Проблема завышенной уверенности в больших языковых моделях
Современные большие языковые модели (LLM) могут генерировать убедительные, но некорректные ответы. Это особенно важно в областях, где ошибки могут иметь серьезные последствия, таких как здравоохранение и финансы. Для оценки надежности этих моделей исследователи разрабатывают методы количественной оценки неопределенности.
Одним из популярных методов является многократное обращение к модели с одним и тем же запросом. Однако этот подход оценивает только уверенность самой модели, что не всегда отражает ее реальную точность.
Новый метод оценки неопределенности
Исследователи из MIT предложили новый метод, который измеряет другой тип неопределенности, позволяя более точно выявлять случаи, когда модель уверена в неправильных ответах.

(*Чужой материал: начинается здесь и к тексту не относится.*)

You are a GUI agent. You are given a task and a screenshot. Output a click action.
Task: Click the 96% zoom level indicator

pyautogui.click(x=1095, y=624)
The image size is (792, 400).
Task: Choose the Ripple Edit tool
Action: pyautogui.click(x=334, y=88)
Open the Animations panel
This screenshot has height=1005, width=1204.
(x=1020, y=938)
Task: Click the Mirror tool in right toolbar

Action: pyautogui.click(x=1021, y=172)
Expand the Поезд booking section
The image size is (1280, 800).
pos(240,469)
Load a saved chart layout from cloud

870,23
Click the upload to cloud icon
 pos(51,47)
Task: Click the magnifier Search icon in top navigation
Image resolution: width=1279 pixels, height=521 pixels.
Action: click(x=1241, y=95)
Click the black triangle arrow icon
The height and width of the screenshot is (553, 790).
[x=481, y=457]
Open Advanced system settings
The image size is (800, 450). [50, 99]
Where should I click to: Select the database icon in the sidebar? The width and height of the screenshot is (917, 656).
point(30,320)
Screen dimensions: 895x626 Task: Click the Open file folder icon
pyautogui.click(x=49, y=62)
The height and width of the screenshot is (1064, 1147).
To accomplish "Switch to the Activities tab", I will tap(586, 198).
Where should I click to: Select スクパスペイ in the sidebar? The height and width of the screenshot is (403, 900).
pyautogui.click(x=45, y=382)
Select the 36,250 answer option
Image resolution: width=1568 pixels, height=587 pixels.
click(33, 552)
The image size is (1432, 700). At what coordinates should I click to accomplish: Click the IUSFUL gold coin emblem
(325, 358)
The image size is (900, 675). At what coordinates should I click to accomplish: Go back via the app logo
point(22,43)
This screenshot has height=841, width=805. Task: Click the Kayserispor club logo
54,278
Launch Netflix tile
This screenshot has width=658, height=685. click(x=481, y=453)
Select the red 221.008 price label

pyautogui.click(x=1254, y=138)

Этот метод включает сравнение ответа целевой модели с ответами группы схожих LLM.
В отличие от традиционных подходов, новый метод учитывает межмодельное расхождение, что позволяет лучше оценить эпистемическую неопределенность — неопределенность относительно выбора самой модели.
Понимание эпистемической неопределенности
Эпистемическая неопределенность измеряет, насколько далеко целевая модель отклоняется от идеальной модели для данной задачи. Однако создание идеальной модели невозможно, поэтому исследователи используют приблизительные модели.
Для улучшения оценки неопределенности MIT предложили метод измерения расхождения между целевой и небольшой группой моделей схожей архитектуры. Это позволяет более точно оценить эпистемическую неопределенность.
Подход ансамбля
Разработанный метод включает измерение семантического сходства ответов, что позволяет лучше оценивать эпистемическую неопределенность. Для достижения наиболее точной оценки необходим набор LLM, которые обеспечивают разнообразные и не слишком схожие с целевой моделью ответы.
Они обнаружили, что модели, обученные разными компаниями, лучше всего удовлетворяют этим требованиям. Это простой, но эффективный подход.
Общая метрика неопределенности
Новаторский метод MIT сочетает в себе стандартный подход измерения алеаторической неопределенности с оценкой эпистемической неопределенности для создания общей метрики неопределенности (TU). Это позволяет более точно оценивать надежность моделей.
Общая метрика неопределенности помогает выявлять случаи «галлюцинаций» модели, когда она уверена в неверных ответах. Это также позволяет улучшать тренировки моделей, усиливая уверенно правильные ответы.
Исследователи протестировали TU с использованием нескольких LLM на 10 распространенных задачах, таких как ответ на вопросы, суммаризация, перевод и математическое рассуждение. Их метод более эффективно выявлял ненадежные предсказания, чем каждый из измерителей по отдельности.
Эти эксперименты также показали, что эпистемическая неопределенность наиболее эффективна для задач с уникально правильным ответом, таких как фактические вопросы, но может не справляться с более открытыми задачами.
В будущем исследователи планируют адаптировать свою технику для улучшения ее производительности на открытых запросах и изучения других форм алеаторической неопределенности.
Работа финансируется, в том числе, MIT-IBM Watson AI Lab.